◆ Estratto fornito ◆
━━━
Il terzo appuntamento di History Lab “Il Calendario civile europeo. Ma di quale Europa?” (14 luglio 2022), dopo essere stato aperto da Marcello Flores, non poteva quindi che prendere avvio dalle riflessioni di Crainz. Assieme allo storico, a discutere attorno al tema vi erano Maria Canella, Antonella Salomoni e Maurizio Ridolfi. Il dibattito ha visto poi i contributi di molti altri storici e storiche.
Il precedente incontro si era chiuso con alcuni interrogativi che gettavano un ponte per la riflessione di questo 14 luglio: come pensare al calendario civile affinché possa costituire davvero uno strumento adatto alla proiezione di una visione futura della comunità europea? Come discostarsi da schemi memoriali inadeguati che amplificano le dinamiche di competizione e conflitto tra memorie generatesi nella stessa comunità, irrigidendone i confini e le spaccature interne?
Riprendendo i fili di queste riflessioni, Flores ha aperto così il dibattito ponendo l’attenzione su tre ordini di problemi, che hanno poi guidato i successivi contributi. In primo luogo, riflettere sul calendario civile oggi implica chiamare in causa l’idea stessa di Europa, dunque dei suoi confini fisici, ma anche sociali e culturali, alla luce delle trasformazioni indotte dalle dinamiche di globalizzazione; in secondo luogo, pensare alle date di cui questo calendario verrebbe a comporsi porta inevitabilmente a considerare anche quelle che risulterebbero, invece, escluse ed estromesse; infine, stabilire uno schema di ricorrenze comuni significa interrogarsi su quale criterio si intenda impiegare per la scelta di queste date, se ragionare cioè in termini di giornate condivisibili e pacificate, o identitarie, e quindi più apertamente divisive e conflittuali.
Si tratta di rapporti complessi che, sia per Crainz, sia per Ridolfi, sono stati probabilmente a lungo sottovalutati: stiamo infatti ragionando in termini di calendario civile affinché si possa generare uno strumento che corrisponda alla comunità, intesa nella sua pluralità, da cui è composta l’Europa; tuttavia, non si può dimenticare che altri soggetti stanno andando nella direzione opposta, producendo da un lato “controcalendari”, dall’altro calendari civili nazionali che spingono istanze di tipo identitario in una direzione contraria a quella comunitaria.
In questo senso, secondo Antonella Salomoni, la Polonia rappresenta un caso paradigmatico in relazione sia allo sviluppo della “politica storica” (ripresa poi da altri Paesi dell’Europa orientale) sia ai conflitti di memoria nell’Est Europa in senso più generale. All’interno di questo quadro, la recente fondazione dell’Istituto Roman Dmowski e Ignacy Jan Paderewski per l’eredità del pensiero nazionale polacco (2020) diviene in qualche modo la concretizzazione di un momento di transizione circa le modalità di uso pubblico della storia.
━━━
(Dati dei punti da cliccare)
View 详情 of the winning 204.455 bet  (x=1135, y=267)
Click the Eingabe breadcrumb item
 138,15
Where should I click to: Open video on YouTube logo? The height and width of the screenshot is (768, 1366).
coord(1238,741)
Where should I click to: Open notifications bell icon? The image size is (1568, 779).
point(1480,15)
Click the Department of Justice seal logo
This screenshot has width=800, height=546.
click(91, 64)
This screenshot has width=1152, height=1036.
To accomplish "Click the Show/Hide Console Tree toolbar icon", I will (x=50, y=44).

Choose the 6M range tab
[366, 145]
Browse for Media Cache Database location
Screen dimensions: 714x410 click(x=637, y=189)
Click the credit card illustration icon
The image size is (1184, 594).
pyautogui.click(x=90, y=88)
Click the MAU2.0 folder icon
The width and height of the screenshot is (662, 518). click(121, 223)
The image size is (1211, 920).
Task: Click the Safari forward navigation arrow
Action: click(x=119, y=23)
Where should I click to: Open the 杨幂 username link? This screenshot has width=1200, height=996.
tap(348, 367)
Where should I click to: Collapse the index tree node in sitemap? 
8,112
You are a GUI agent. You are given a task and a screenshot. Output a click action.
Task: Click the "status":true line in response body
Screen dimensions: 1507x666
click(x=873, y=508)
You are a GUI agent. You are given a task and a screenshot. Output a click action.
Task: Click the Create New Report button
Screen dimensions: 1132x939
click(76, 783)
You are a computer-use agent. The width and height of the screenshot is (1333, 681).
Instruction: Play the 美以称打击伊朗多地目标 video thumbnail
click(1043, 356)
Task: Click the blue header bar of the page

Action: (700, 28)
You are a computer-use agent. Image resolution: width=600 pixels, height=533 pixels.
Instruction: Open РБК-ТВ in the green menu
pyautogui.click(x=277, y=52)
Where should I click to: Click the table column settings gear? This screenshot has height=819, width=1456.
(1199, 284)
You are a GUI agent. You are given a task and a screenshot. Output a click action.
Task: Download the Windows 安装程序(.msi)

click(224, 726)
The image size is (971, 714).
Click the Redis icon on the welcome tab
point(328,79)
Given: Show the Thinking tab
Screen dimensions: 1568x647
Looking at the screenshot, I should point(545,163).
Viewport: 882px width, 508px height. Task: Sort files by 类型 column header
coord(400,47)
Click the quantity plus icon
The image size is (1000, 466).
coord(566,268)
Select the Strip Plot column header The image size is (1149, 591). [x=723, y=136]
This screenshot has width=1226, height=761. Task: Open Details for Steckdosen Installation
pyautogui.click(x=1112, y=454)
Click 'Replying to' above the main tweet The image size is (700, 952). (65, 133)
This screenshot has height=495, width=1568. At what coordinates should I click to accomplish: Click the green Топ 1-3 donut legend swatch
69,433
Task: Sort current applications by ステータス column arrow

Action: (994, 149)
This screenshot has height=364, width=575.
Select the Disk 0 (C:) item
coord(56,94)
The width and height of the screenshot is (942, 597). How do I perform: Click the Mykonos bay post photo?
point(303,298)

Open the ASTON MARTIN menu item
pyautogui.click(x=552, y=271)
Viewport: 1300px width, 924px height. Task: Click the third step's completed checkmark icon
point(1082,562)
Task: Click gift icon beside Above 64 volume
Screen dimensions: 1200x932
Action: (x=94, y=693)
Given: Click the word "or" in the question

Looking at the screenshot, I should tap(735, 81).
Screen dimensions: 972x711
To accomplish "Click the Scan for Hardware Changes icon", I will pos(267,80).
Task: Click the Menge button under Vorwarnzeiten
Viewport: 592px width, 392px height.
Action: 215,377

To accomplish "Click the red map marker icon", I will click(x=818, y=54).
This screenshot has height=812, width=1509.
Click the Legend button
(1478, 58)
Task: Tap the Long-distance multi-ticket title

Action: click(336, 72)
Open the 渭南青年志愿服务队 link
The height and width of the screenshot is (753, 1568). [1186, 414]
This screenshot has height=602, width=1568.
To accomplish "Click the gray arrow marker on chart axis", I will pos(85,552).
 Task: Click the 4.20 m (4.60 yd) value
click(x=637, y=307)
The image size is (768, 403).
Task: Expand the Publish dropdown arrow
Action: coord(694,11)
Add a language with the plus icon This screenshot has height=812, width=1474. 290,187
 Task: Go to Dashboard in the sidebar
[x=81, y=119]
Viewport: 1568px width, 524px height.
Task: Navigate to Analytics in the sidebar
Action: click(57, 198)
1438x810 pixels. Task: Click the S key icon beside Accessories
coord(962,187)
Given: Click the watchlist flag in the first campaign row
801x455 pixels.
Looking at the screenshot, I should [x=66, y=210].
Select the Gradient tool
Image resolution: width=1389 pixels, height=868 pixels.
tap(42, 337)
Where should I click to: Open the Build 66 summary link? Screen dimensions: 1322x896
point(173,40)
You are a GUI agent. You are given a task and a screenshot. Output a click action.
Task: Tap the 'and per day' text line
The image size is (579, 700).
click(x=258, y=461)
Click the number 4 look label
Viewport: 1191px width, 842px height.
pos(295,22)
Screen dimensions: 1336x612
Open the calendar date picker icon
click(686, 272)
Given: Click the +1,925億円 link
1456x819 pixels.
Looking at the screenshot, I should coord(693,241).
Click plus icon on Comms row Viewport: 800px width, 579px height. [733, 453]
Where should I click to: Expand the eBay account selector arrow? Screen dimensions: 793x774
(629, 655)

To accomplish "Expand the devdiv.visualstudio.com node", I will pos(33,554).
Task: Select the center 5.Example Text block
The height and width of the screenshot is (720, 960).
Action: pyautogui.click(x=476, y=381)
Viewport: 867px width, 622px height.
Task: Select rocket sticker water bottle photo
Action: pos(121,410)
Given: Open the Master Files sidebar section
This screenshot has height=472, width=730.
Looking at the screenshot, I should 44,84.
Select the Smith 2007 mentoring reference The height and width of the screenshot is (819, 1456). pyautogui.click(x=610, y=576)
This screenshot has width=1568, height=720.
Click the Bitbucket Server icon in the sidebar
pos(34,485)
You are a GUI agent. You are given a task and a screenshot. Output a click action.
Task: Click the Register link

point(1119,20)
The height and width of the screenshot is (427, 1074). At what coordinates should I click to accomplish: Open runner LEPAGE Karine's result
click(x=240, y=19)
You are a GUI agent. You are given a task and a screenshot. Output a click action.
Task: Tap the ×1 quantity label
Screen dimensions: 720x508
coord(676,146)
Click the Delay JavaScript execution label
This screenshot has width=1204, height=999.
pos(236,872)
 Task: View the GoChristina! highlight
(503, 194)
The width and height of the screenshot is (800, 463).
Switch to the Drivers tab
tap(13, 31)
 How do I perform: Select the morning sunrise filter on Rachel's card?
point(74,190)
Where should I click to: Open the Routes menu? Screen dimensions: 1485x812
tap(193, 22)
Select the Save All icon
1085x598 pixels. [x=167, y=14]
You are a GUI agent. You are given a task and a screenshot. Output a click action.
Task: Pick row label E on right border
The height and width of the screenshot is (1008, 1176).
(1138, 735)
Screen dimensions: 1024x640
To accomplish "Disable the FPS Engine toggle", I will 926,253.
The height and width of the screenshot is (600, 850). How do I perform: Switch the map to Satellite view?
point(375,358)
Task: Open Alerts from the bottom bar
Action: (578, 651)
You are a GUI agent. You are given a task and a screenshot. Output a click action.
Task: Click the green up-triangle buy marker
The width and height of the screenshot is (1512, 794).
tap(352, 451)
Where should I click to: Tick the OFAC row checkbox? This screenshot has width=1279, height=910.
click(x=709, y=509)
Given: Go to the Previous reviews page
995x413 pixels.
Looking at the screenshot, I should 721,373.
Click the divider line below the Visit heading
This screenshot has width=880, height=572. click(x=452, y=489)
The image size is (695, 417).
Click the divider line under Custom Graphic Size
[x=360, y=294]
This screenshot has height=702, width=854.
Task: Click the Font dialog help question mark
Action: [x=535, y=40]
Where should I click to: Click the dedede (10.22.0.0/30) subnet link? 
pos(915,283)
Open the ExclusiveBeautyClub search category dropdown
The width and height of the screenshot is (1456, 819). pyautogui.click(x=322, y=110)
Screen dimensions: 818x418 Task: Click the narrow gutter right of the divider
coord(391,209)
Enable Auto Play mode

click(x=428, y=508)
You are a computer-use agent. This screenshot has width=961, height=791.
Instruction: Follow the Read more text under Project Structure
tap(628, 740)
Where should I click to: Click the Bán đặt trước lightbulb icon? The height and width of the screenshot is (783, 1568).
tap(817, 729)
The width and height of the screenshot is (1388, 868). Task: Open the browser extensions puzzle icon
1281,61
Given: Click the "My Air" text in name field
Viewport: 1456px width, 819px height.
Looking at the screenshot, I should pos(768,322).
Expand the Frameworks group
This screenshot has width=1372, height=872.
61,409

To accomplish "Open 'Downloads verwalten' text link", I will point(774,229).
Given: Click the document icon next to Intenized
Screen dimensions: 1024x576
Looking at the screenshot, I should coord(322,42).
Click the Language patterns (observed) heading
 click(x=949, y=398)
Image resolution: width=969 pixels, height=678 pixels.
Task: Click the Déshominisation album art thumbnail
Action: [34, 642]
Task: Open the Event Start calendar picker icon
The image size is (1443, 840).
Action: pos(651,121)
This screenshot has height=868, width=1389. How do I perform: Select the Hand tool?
━━━
◆ Compiti da svolgere ◆
1. Restituisci, per favore, il passo del testo sul calendario civile europeo che si apre con le parole contenenti "Il terzo appuntamento" e si chiude con "storici e storiche.", copiandolo senza alcuna modifica.
2. Riprendi il testo sul calendario civile europeo dal punto in cui si ferma.
L'elenco proviene da un'altra fonte.

◆ Risultati dell'esercizio ◆
1.
Il terzo appuntamento di History Lab “Il Calendario civile europeo. Ma di quale Europa?” (14 luglio 2022), dopo essere stato aperto da Marcello Flores, non poteva quindi che prendere avvio dalle riflessioni di Crainz. Assieme allo storico, a discutere attorno al tema vi erano Maria Canella, Antonella Salomoni e Maurizio Ridolfi. Il dibattito ha visto poi i contributi di molti altri storici e storiche.

2.
Per Salomoni, infatti, stiamo assistendo a uno slittamento da una fase di “giuridicizzazione della storia” (caratterizzata dalle leggi memoriali) a una di “sequestro della cultura” – per impiegare la formula proposta da Ilya Kalinin per parlare del caso russo – in cui la storia diviene un elemento chiave nelle strategie di sicurezza e contenimento.
A fronte di questo contesto, quale deve essere il ruolo degli storici nel processo di elaborazione di un calendario civile che favorisca il senso di cittadinanza europea?
Per riflettere attorno a questo nodo, Maria Canella si è ricollegata alle considerazioni di Giovanni De Luna (La Repubblica del dolore, Feltrinelli 2011) secondo cui l’unico modo per poter scrivere questo calendario civile da un lato è quello di guardare più alla storia che alla memoria, per recuperare un rapporto con il passato più critico e consapevole; dall’altro, il criterio che deve essere tenuto in considerazione è quello per cui ogni fase storica deve avere il suo rapporto con la storia, ciò significa che relazionarsi a date ed eventi fissati in passato risulta inevitabilmente complesso proprio a fronte dei mutamenti del tempo e, dunque, della trasformazione dei significati che a questi nodi simbolici vengono associati.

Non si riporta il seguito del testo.